Alan smiles at me, places a hand on my arm. “Sorry,” he says. “That was unnecessary. Of course.”

“No, all I meant is that Xavier absolutes fantasises about going out with another muscle man. He'd
definitely
go for you.”

“Personally,” says Alan, “I find
you
quite attractive, but introduce me to your friend by all means.”

This time I
really
blush; I can feel it. I hate that about myself, it always strikes me as such a feminine trait.

“You're blushing!” he says, pointing at me.

I love it even better when people point it out.
Like I didn't know.

Our pizzas arrive and I am happy for the distraction. “Have you had many dates – by Internet I mean?” he asks.

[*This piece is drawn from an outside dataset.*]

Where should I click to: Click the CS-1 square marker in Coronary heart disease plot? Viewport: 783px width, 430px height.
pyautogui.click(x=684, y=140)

I shrug. “Maybe five. I mean I've gone to meet about five of them. I got lots of replies, but they were mostly weirdoes.”

Alan nods, forks pizza into his mouth.

“Actually some of the ones I
did
go and meet turned out to be pretty strange too.”

Alan smiles at me. “Tell me. I need the warning. I've only just started.”

I sip at my wine; I laugh. “Oh there are so many. I could tell you about the Egg Man! He was funny! But I'm not sure that you'd want to know. It's a bit far out. And a bit gross.”